MicroBatchWrite¶
MicroBatchWrite is a BatchWrite (Spark SQL) for WriteToDataSourceV2 logical operator in Micro-Batch Stream Processing.
WriteToMicroBatchDataSource
WriteToDataSourceV2 logical operator replaces WriteToMicroBatchDataSource logical operator at logical optimization (using V2Writes logical optimization).
MicroBatchWrite is just a very thin wrapper over StreamingWrite and does nothing but delegates (relays) all the important execution-specific calls to it.
Creating Instance¶
MicroBatchWrite takes the following to be created:
- Epoch ID
- StreamingWrite
MicroBatchWrite is created when:
V2Writes(Spark SQL) logical optimization is requested to optimize a logical plan (with a WriteToMicroBatchDataSource)
Committing Writing Job¶
commit(
messages: Array[WriterCommitMessage]): Unit
commit is part of the BatchWrite (Spark SQL) abstraction.
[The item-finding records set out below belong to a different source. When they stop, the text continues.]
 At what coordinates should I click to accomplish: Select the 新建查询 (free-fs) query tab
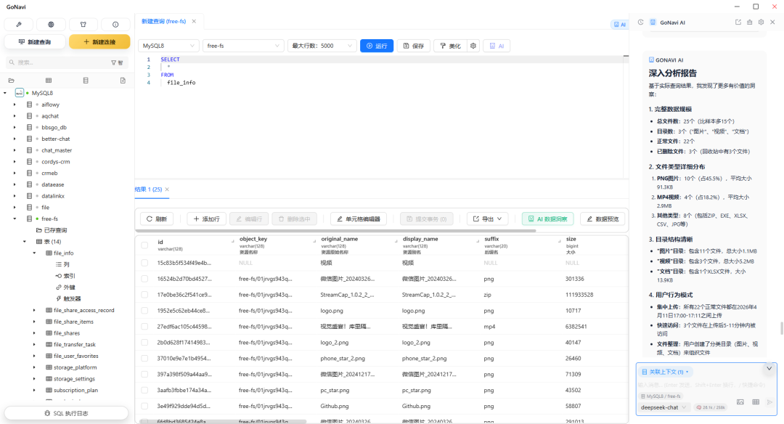pos(164,21)
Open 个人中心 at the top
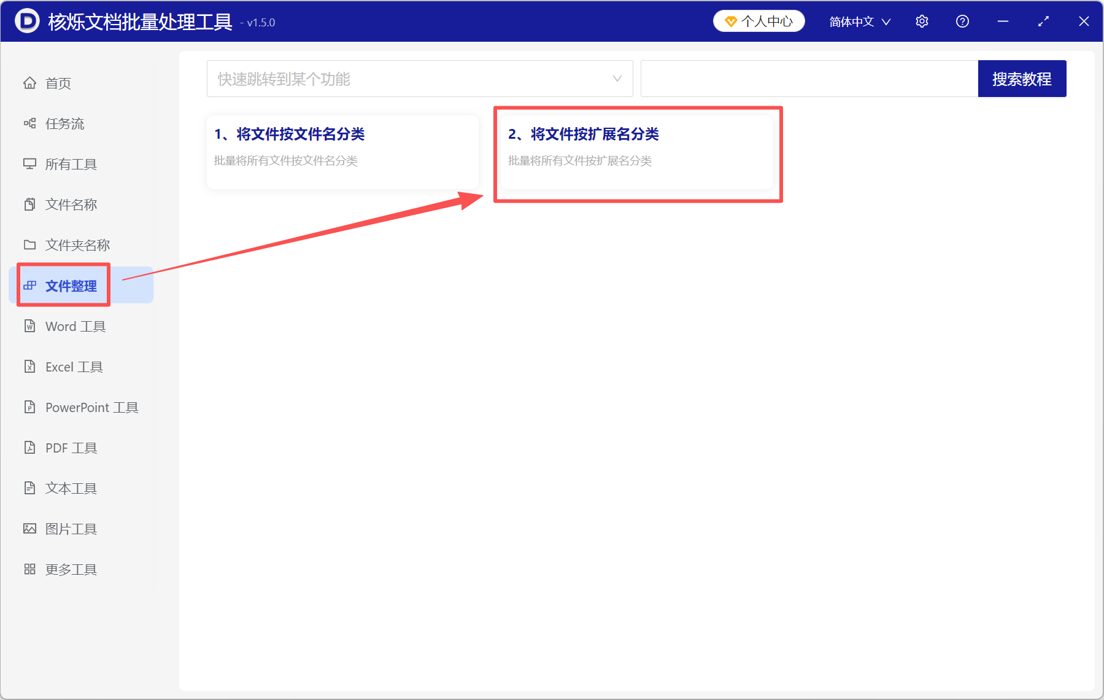1104x700 pixels. tap(759, 20)
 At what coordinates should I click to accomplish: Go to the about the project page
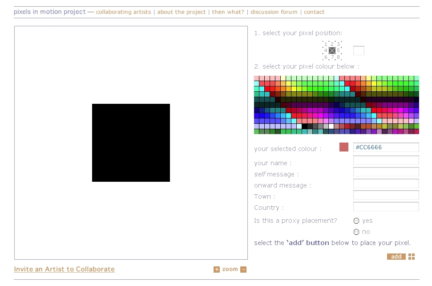tap(181, 12)
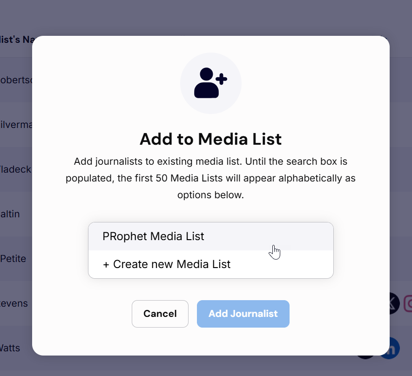Select the Fladeck journalist row
This screenshot has width=412, height=376.
coord(16,169)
commit requests the StreamingWrite to commit.
Creating DataWriterFactory for Batch Write¶
createBatchWriterFactory(
info: PhysicalWriteInfo): DataWriterFactory
createBatchWriterFactory is part of the BatchWrite (Spark SQL) abstraction.
createBatchWriterFactory requests the StreamingWrite to create a StreamingDataWriterFactory.
In the end, createBatchWriterFactory creates a MicroBatchWriterFactory (with the given epochId and the StreamingDataWriterFactory).